To-do list
1. Answer these questions from the tipping thread:
(a) Which city does the opening post call a big-time tipping town?
(b) What approximate daily minimum wage for maids in Mexico does itchyfeet give?
(c) According to Tia, how was her mother's tip always given after the incident at the table?
2. Write out the passage of the tipping thread between "I don't know what a" and "so tip better.", inclusive.
##### Selected excerpt
A funny post, but long, about tipping.

http://waitbutwhy.com/2014/04/everything-dont-know-tipping.html


If you don't like or believe in tipping, you better stay away from Vegas, it's a big-time tipping town no matter where you go, even in the residential/non-tourist sections of town.


----------



## Beaglemom3

Ron98GT said:


> What?  You worked in a factory, not in the service industry.  That's not not a correct rationalization, although it is jealousy, or at least your apparent excuse for not tipping.  It is common practice in this country and other parts of the world (but not all) to leave a tip to service workers, which includes bartenders, car valet, waitress, waiters, room stewards on cruise ships, bell boys (does that sound sexist?), the guys at the car wash that dry your car, your hair dresser or barber, the workers on that dive/tour boat you were on, the cabbie, and yes, even housekeeping. It's not about subsidizing someone's wage, it's about gratitude.
> 
> 
> A funny post, but long, about tipping.
> 
> http://waitbutwhy.com/2014/04/everything-dont-know-tipping.html
> 
> 
> If you don't like or believe in tipping, you better stay away from Vegas, it's a big-time tipping town no matter where you go, even in the residential/non-tourist sections of town.





   Bingo !


-


----------



## qwerty

itchyfeet said:


> For those of you who travel to Mexico, the minimum wage for maids is approximately 88 pesos per day.  (I googled to find this info.)



I don't know what a Peso is worth in USD but isn't the question whether or not to tip the housekeeping staff? I don't know what the staff is being paid at the resort where I'm staying. I figure that if the worker is not doing their job, they may not be working there very long. Because the worker is there, I assume that the pay was agreed upon to do a good job.


----------



## qwerty

Tia said:


> From those I actually know it's the people who have actually done the job that I know who are the best tippers, or their parents who have heard the stories.  It's because they know/understand so tip better.
> 
> It has been embarrassing to be with poor tippers, we have checked after everyone leaves the table and left more in the folder. My mother told me of those who thought someone in the party left too much tip so took part of the tip $  left on the table! This was someone who could well afford to tip better then they actually did. After that her tip was always handed to the wait person.
##########
##### Data lines
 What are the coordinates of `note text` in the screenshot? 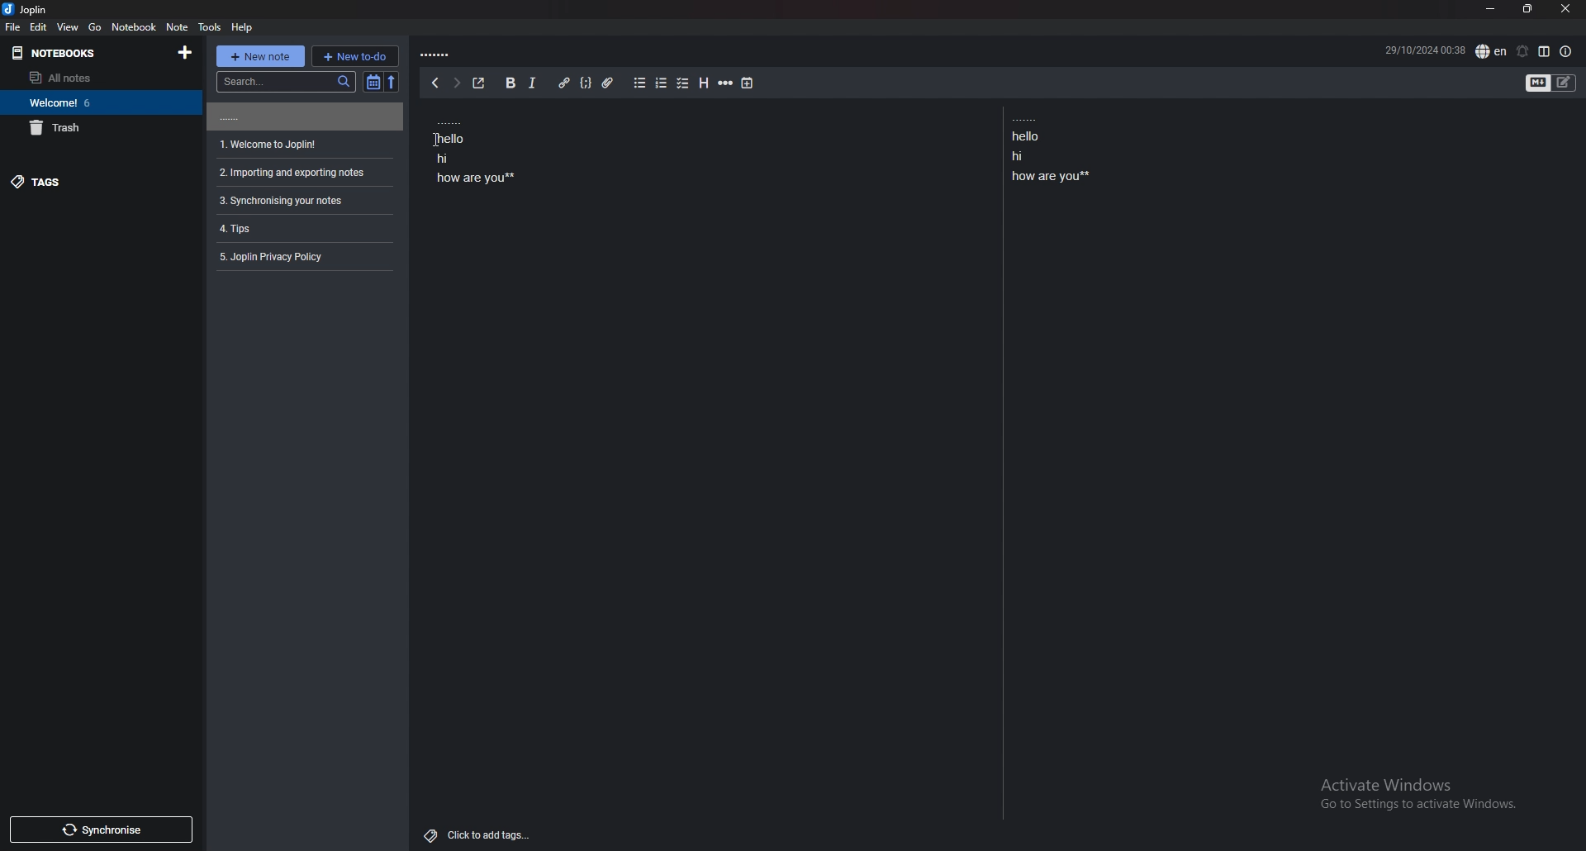 It's located at (1053, 150).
##########
Outputs for the tasks
1.
(a) Vegas
(b) Approximately 88 pesos per day
(c) It was handed to the wait person.

2.
I don't know what a Peso is worth in USD but isn't the question whether or not to tip the housekeeping staff? I don't know what the staff is being paid at the resort where I'm staying. I figure that if the worker is not doing their job, they may not be working there very long. Because the worker is there, I assume that the pay was agreed upon to do a good job.


----------



## qwerty

Tia said:


> From those I actually know it's the people who have actually done the job that I know who are the best tippers, or their parents who have heard the stories.  It's because they know/understand so tip better.